Das Kyoto-Protokoll von 1997 war der Einstieg in internationale Klimaverhandlungen mit verbindlichen Reduktionszielen und insofern ein wichtiger Schritt. Doch der in Japan geschlossene Vertrag war eindeutig nicht weitreichend genug. Das Ziel des Protokolls – die Signatarstaaten 108verpflichteten sich, ihren Ausstoß von Treibhausgasen bis zum Jahr 2012 um durchschnittlich 5,2 Prozent gegenüber dem Referenzjahr 1990 zu verringern – wurde zwar erreicht, konnte aber die globale Erwärmung nicht entscheidend bremsen. Denn im Gegenzug haben die Länder, die sich in der japanischen Metropole zu nichts verpflichten ließen oder ganz außen vor blieben, in den letzten Jahren diesen kleinen Erfolg konterkariert. Weltweit sind die Treibhausgasemissionen seit 1990 um über 50 Prozent gestiegen.

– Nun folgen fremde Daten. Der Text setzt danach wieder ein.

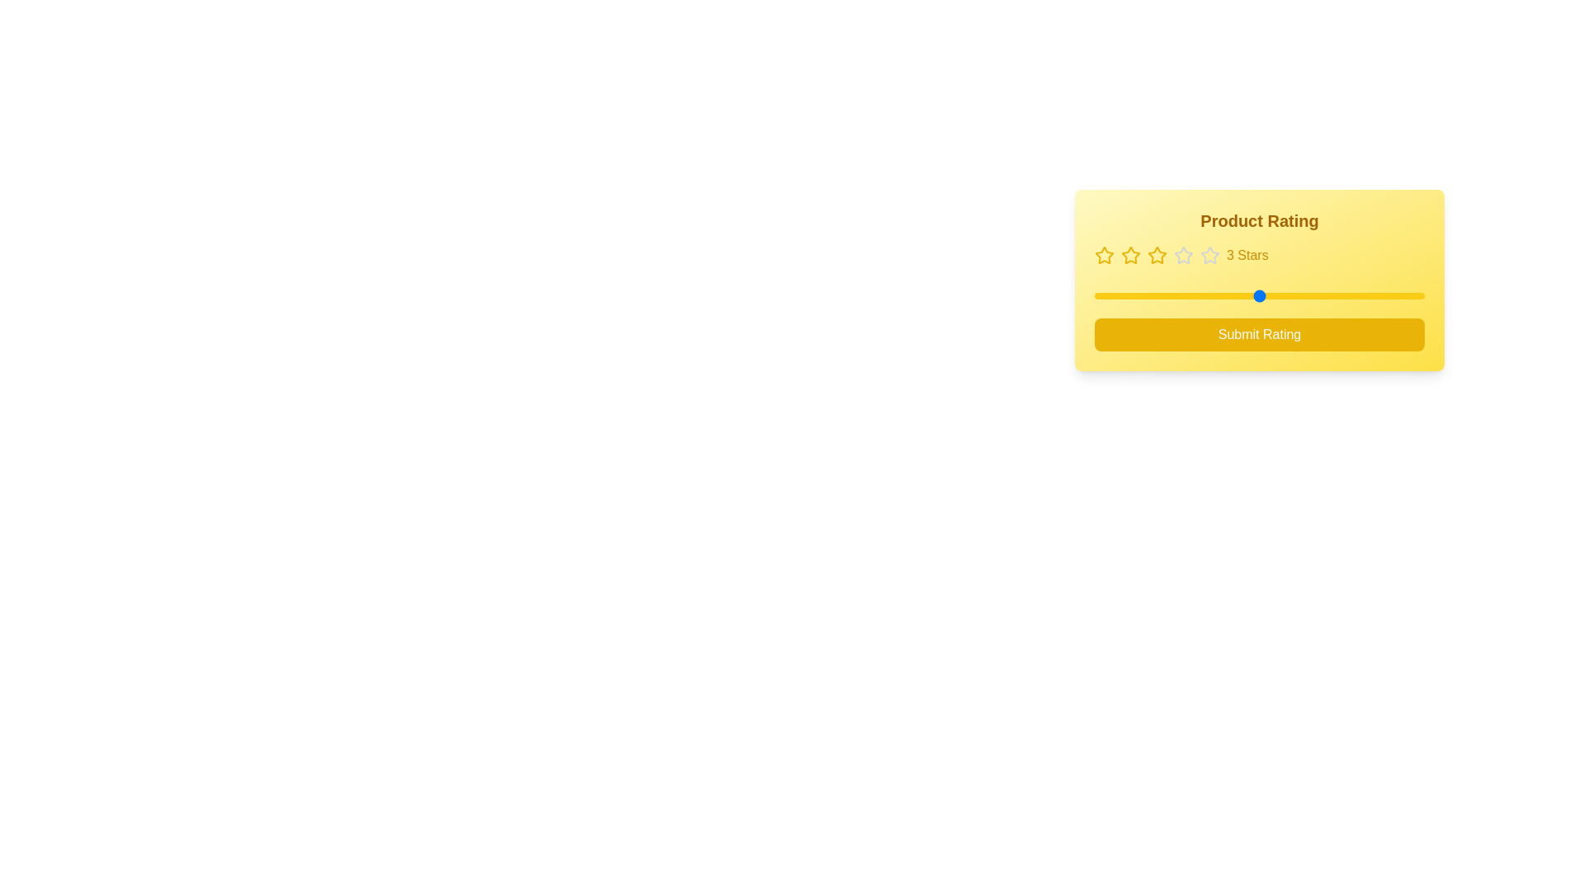 The image size is (1584, 891). I want to click on the slider, so click(1342, 294).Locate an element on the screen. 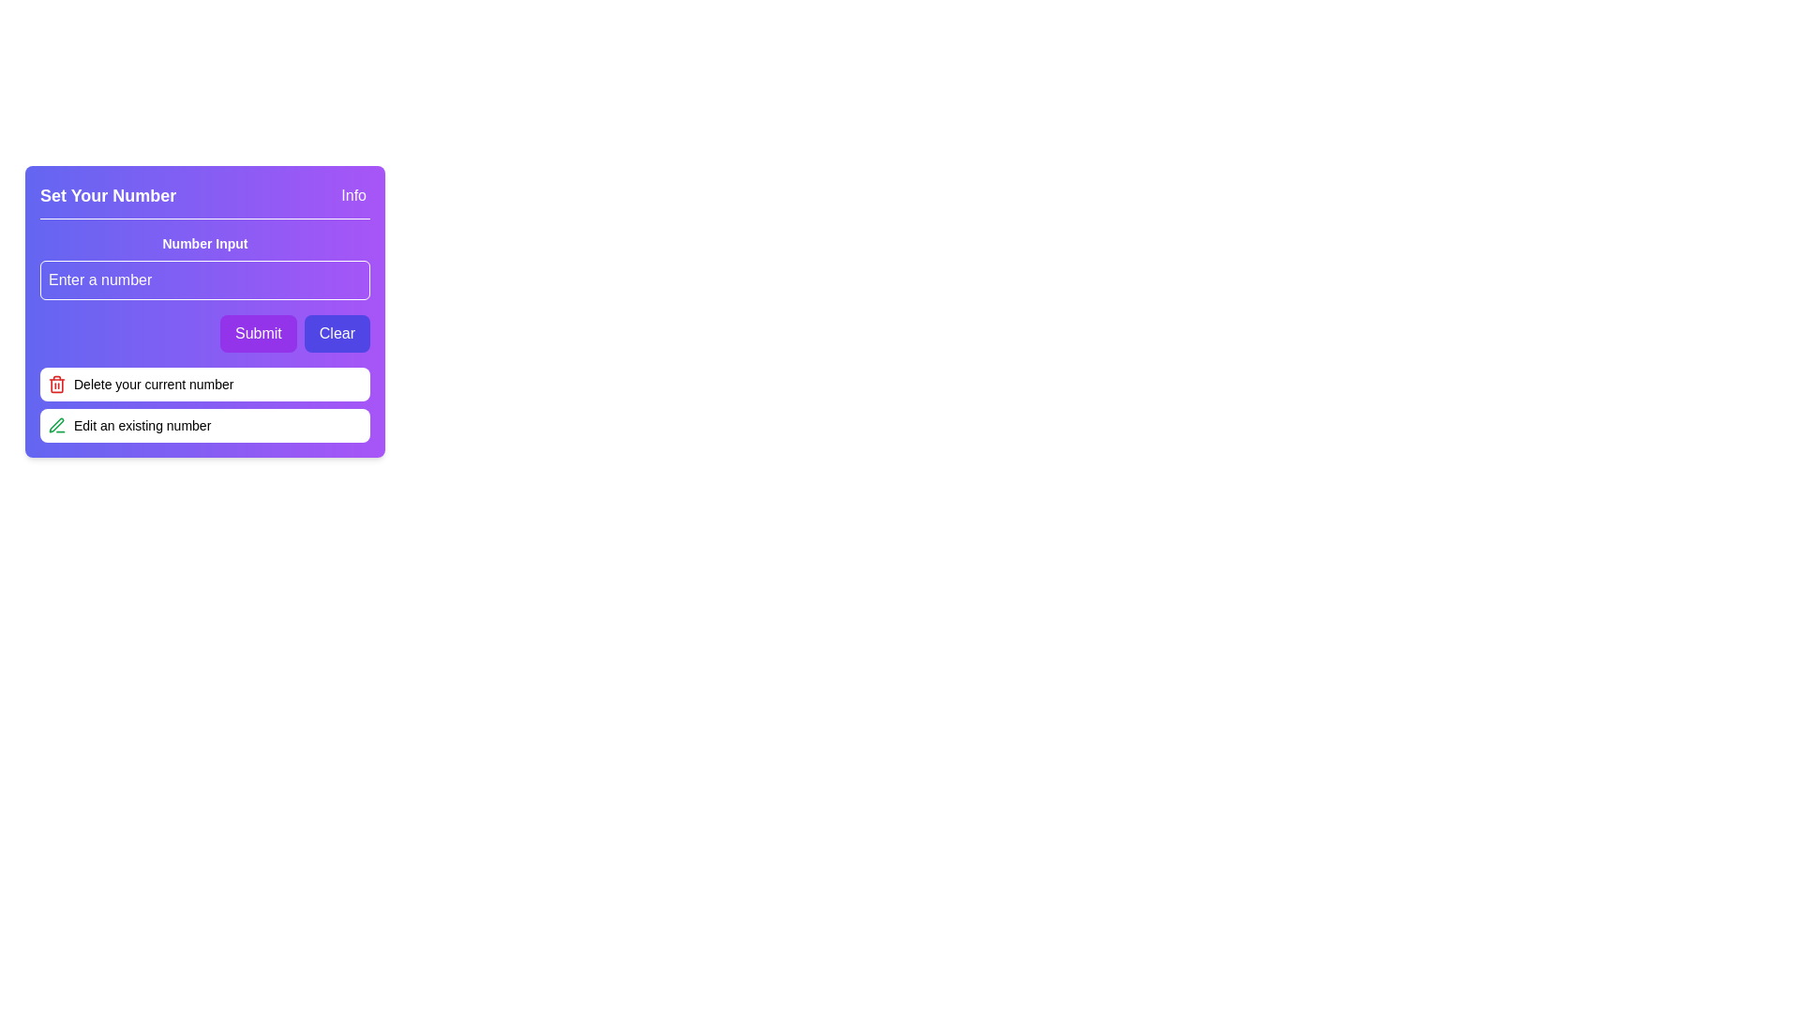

2012 lief das Kyoto-Protokoll aus – ohne Nachfolgeabkommen. Bei der Konferenz in Doha, der Hauptstadt Katars, im Dezember 2012 wurde ein Scheitern des Gipfels nur dadurch vermieden, dass das Kyoto-Protokoll bis zum Jahr 2020 als Kyoto II verlängert wurde. Die Verlängerung des Kyoto-Protokolls als Kyoto II ist vor allem eines: Symbolpolitik. Bei der zweiten Verpflichtungsperiode, die von 2013 bis 2019 lief, machten nur noch knapp 40 Staaten mit. Neben den Ländern der Europäischen Union waren u. a. Australien, Norwegen und die Schweiz mit im Boot. Andere wichtige Länder wie Kanada, Japan oder Russland waren ausgestiegen, so dass auf die Kyoto-II-Staaten weniger als 15 Prozent der weltweiten Treibhausgasemissionen entfielen.

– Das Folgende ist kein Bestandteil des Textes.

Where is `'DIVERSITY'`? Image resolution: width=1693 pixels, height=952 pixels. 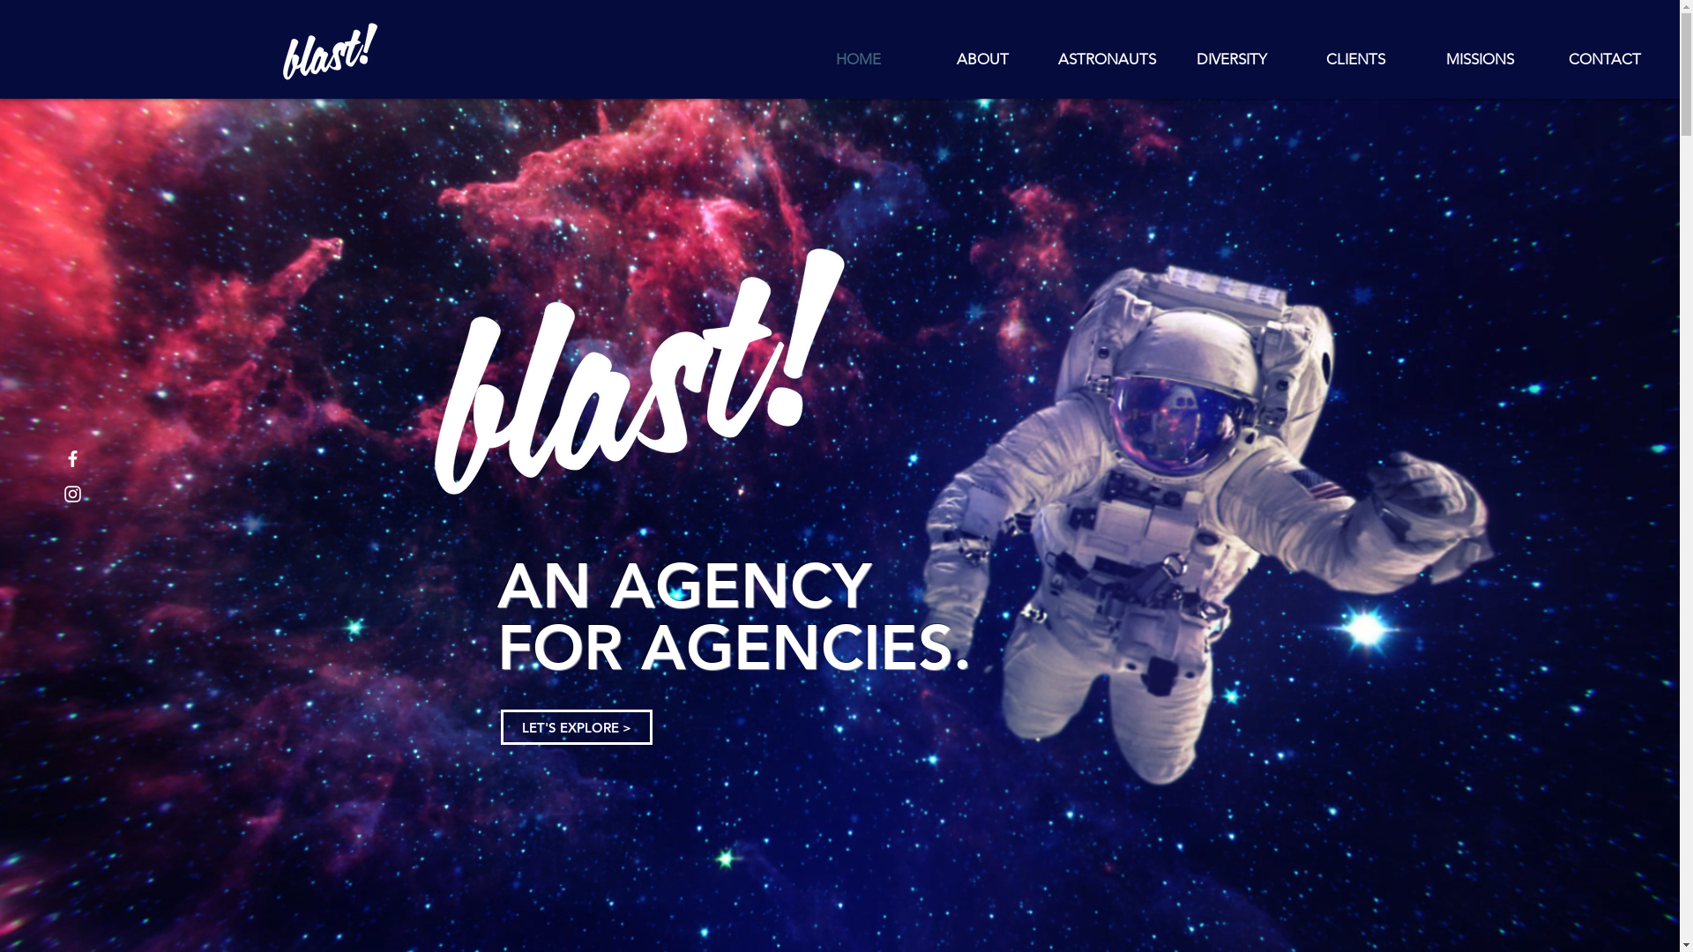
'DIVERSITY' is located at coordinates (1230, 57).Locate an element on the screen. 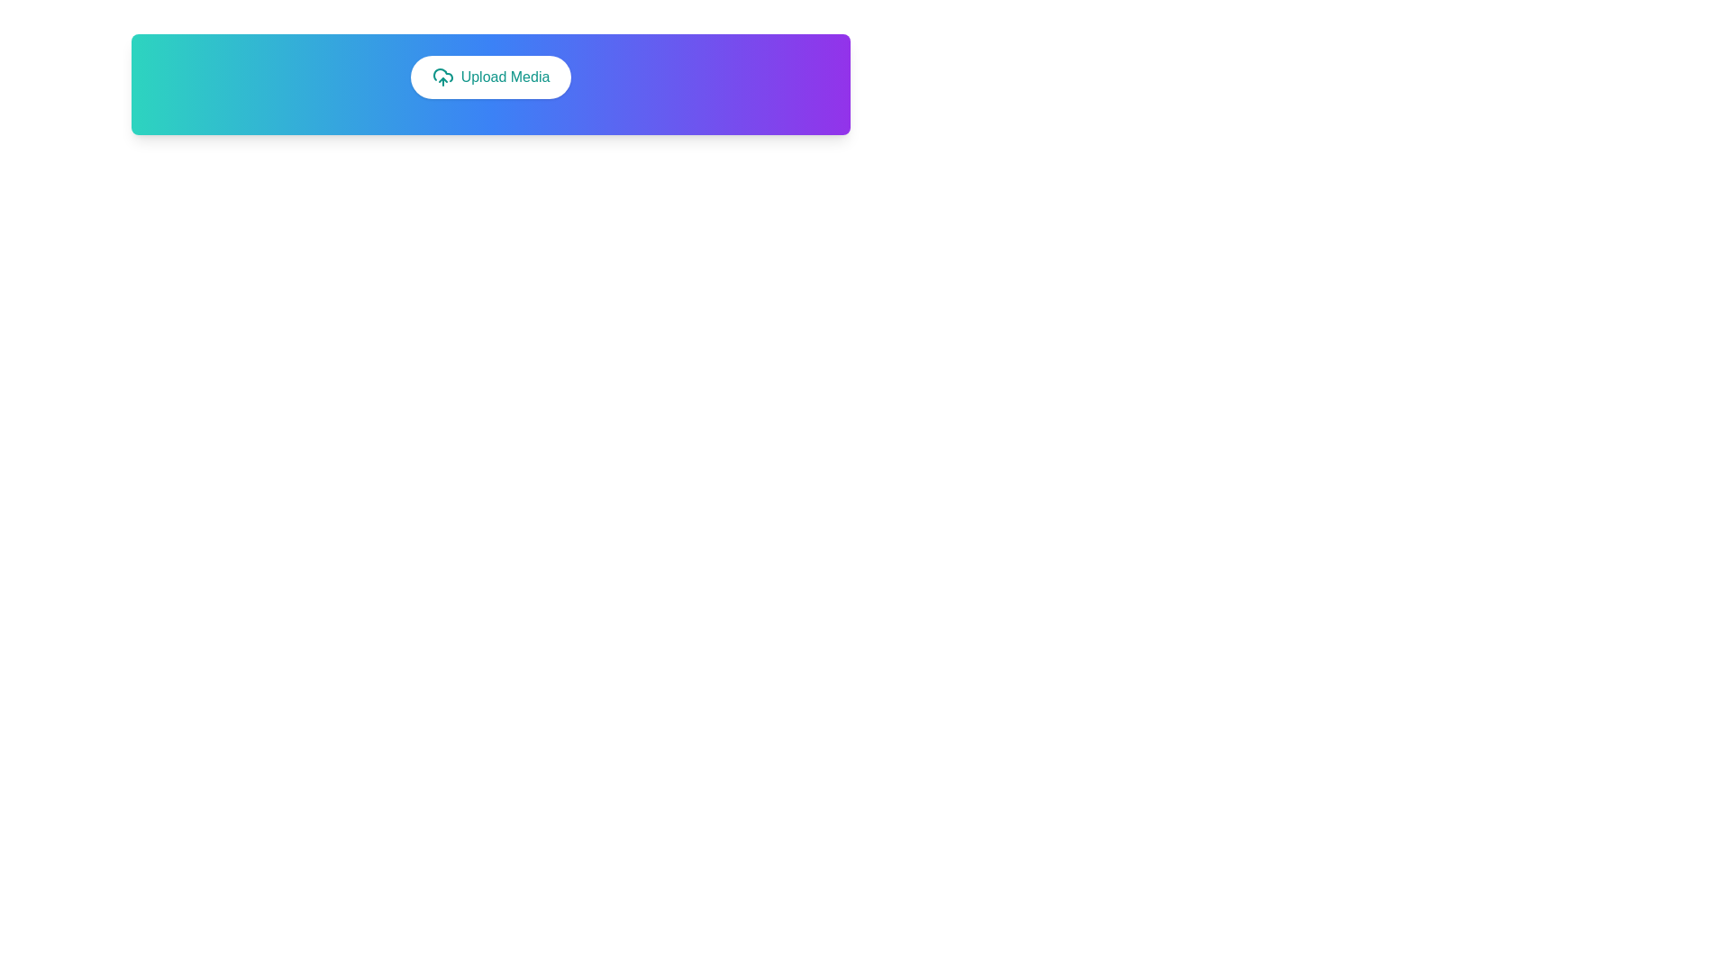 Image resolution: width=1730 pixels, height=973 pixels. the upload icon, which is a cloud with an upward-pointing arrow, located to the left of the 'Upload Media' button is located at coordinates (442, 76).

Dann folgte im Dezember 2015 die große Klimakonferenz in Paris. Das Ergebnis wurde von der Politik und von den Medien als großer Erfolg gefeiert. Endlich, so hieß es, hat ein großer Gipfel mal ein Ergebnis gebracht. Das stimmt – aber was für eins? Bei Lichte betrachtet ist das Paris-Protokoll eine gute Übung, sich selbst und der Welt etwas vorzumachen. Der Vertrag bleibt sehr weit hinter dem Notwendigen zurück.
Diplomatischer Scheinerfolg in Paris
Zwei Lichtblicke gibt es: Erstens, dass es überhaupt eine Einigung gab und dass alle Staaten (195 an der Zahl) mit im Boot sind. Zweitens: Im Vertrag steht, dass die Erderwärmung auf deutlich unter 2 Grad Celsius bis zum Ende des Jahrhunderts begrenzt werden soll. Das erklärte Ziel liegt bei 1,5 Grad Celsius.
Das Problem: Während das Ziel richtig und ehrgeizig ist und alle Vertragsstaaten sich auch zu diesem Ziel bekennen, sind die Instrumente zur Zielerreichung unzureichend. Denn die Formel lautet: Freiwilligkeit. Jedes Land hat in Paris freiwillige nationale Emissionsziele vorgelegt. Mit anderen Worten: Jedes Land darf selbst entscheiden, ob, wann und wie viel Emissionen es reduziert. Sanktionen bei der Zielverfehlung? Gibt es nicht. Mehr noch: Selbst wenn alle Staaten ihre in Paris vorgelegten Klimaschutzpläne einhalten sollten, bleibt der Kohlendioxidausstoß drastisch zu hoch.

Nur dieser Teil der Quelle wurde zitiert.